A short (81 minutes) and somber documentary by the directors of The Celluloid Closet and The Times of Harvey Milk, Paragraph 175 details the internment and treatment of homosexuals during the rise and rule of the Nazi party in Germany.
Was it my imagination, the editing, or the participants that made me feel as though the participants had to break through emotional and psychological walls of reluctance and diffidence in order to relate their experiences? The film suggests that unlike other Holocaust survivors, gay men have not been an encouraged to tell their stories, have been met with rejection when they tried. Given the fact that Paragraph 175 was not rescinded in Germany until decades after the war, many of the homosexuals who were imprisoned were still looked at as criminals rather than victims.

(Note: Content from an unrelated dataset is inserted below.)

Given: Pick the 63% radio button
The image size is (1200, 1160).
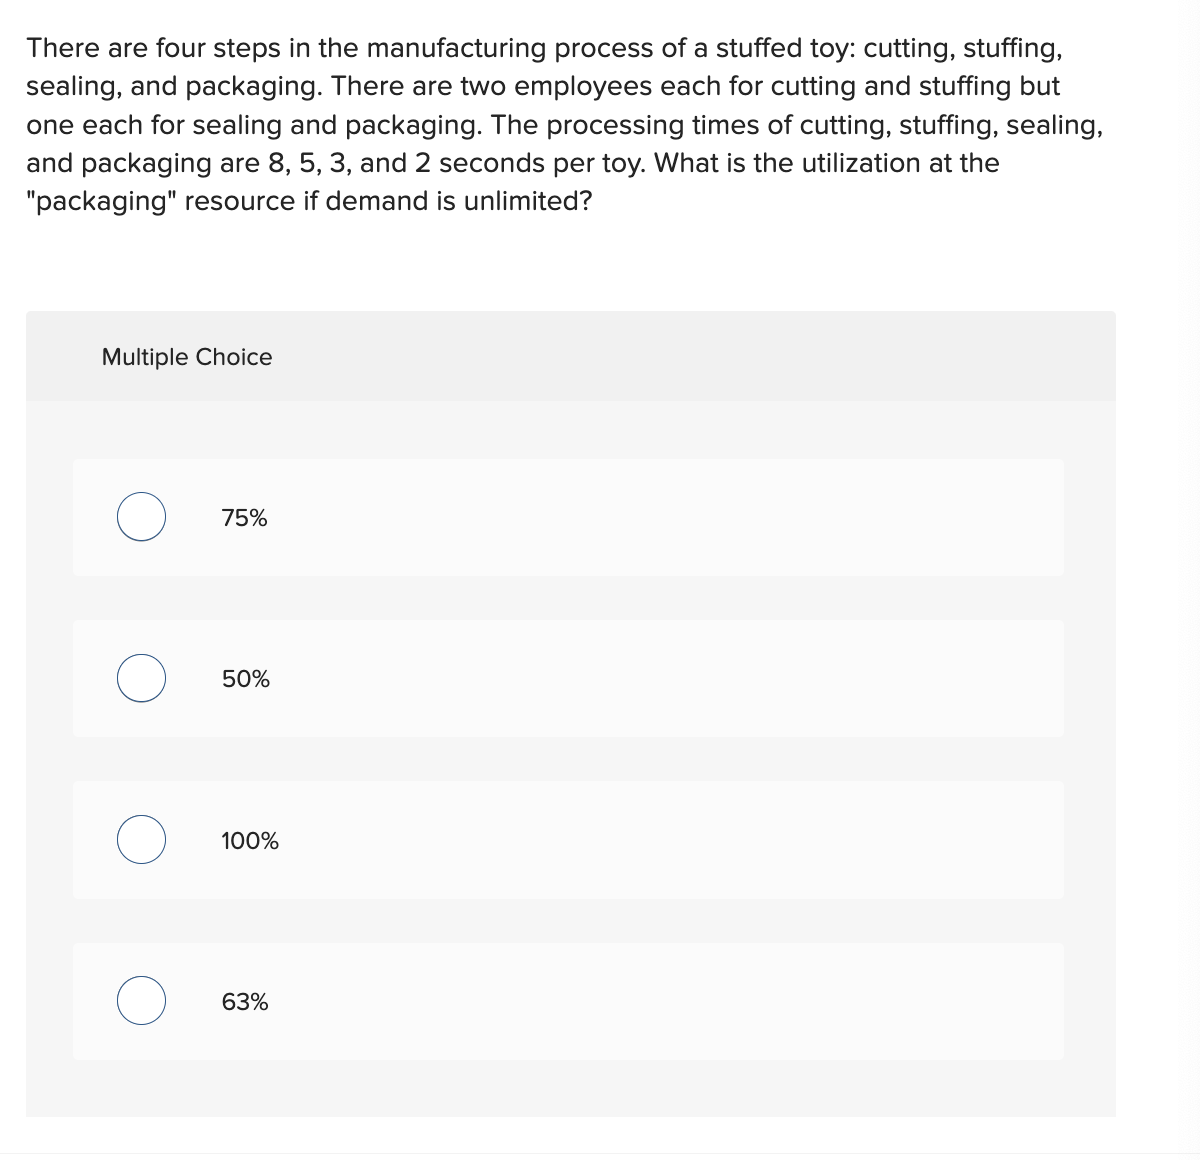Looking at the screenshot, I should point(141,1001).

The participants themselves range from the angry to the melancholy to the shell shocked, and it is surprising (at least to me) how many times we can hear stories of lives torn apart by war and yet not feel them to be rote or repetitive. There is always a cadence, a detail of memory, that personalizes the story and makes it seems very real, and a good part of the film's emotional impact comes from hearing the survivor's and experiencing their stories not as a unique part of history but as a part that was experienced emotionally as anyone would who lost a loved one.
One participants relates of spending a night with a lover only to have the Gestapo arrest his compatriot (but not him) the next morning. "It had a different value then," he says softly, "...a night of love."
Perhaps, though, a night of love always has the same value. It is we who feel (or fail to feel) that value differently depending upon our circumstances.